Steps Clipsource are taking to be GDPR compliant by May 25.
Our role (service provider) as a data processor
Providing software and services to a company, we’re acting as a data processor for the personal data clients ask us to process and store as part of providing the services. As a data processor, we will only process personal data in accordance with a client’s permission and instructions — for example, as set out in an agreement with us. Whenever a client need our assistance with any individual consumer/user request, we will facilitate them through processes and tools to help the data controller respond.
Your role (client) as a data controller
As the data controller, you are responsible for the personal data we process and store on your behalf. As a controller, you will be responsible to individuals who engage with your brands detailing how you collect and use information, for what purposes and how you obtain consents. If those individuals want to know what data you maintain about them or decide they want to discontinue their relationship with you, it is your responsibility to adhere to those requests.
Security and privacy compliance
We implement a set of certified security processes and controls to help protect the data entrusted to us. This helps us comply with several security and privacy certifications, standards, and regulations.
Transparency and choice
With GDPR comes an increased emphasis on data collection best practices, data controller transparency, and consumer choice — all of which play a meaningful role in the customer/user experience.

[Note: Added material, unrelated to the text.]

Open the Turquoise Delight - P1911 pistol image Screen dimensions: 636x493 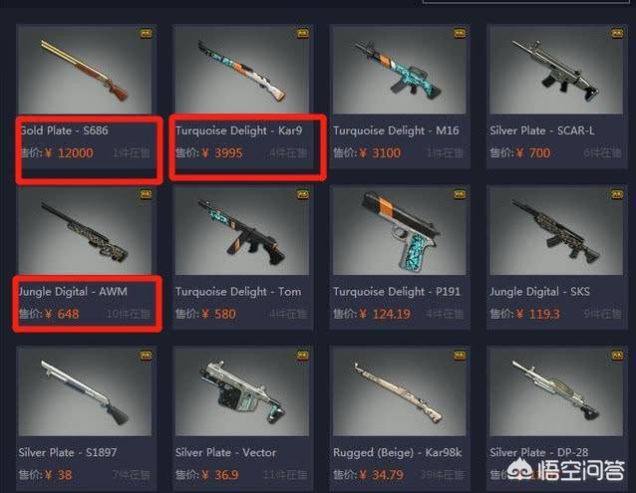tap(399, 231)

Information and compliance processes are updated to the Clipsource platform to follow GDPR guidelines in terms of:
The right to be informed
Upon any request for data, Clipsource must be as clear as possible on what data is stored and for what purpose we store it. We make sure users are able to find information about what data is stored on the Clipsource platform and also how they contact clients (data controllers) with any queries they may have.
The right to access
Individuals who wish to scrutinise the use of their data will have the right under the regulation to access that data and confirm the lawfulness of its use.
The right of rectification
Data subjects have the right to correct any incorrect information stored about them — swiftly, clearly and without undue delay.
Right to erasure
Also known as the ‘Right to be Forgotten’ - a data subject can request the erasure of their personal data.
Privacy by design
We have identified a set of strategies that steer the design of our systems towards privacy-preserving implementations (data minimization), such as avoiding storing more data than needed.
Documents and necessary evidence to demonstrate compliance to provide data controllers with.
For any possible data breaches we will also have in place:
Data breach notification process for reporting data breaches to clients.
We will add a timestamp to when users were added to the system and also identify any contacts that has not given consent.
Consent existing contacts - pre May 25
We will refresh existing consents and send to active contacts.
We will facilitate calling upon non-registered contacts to register with the service.
We will delete any non-active contacts (that can’t receive information because of a non-working email address).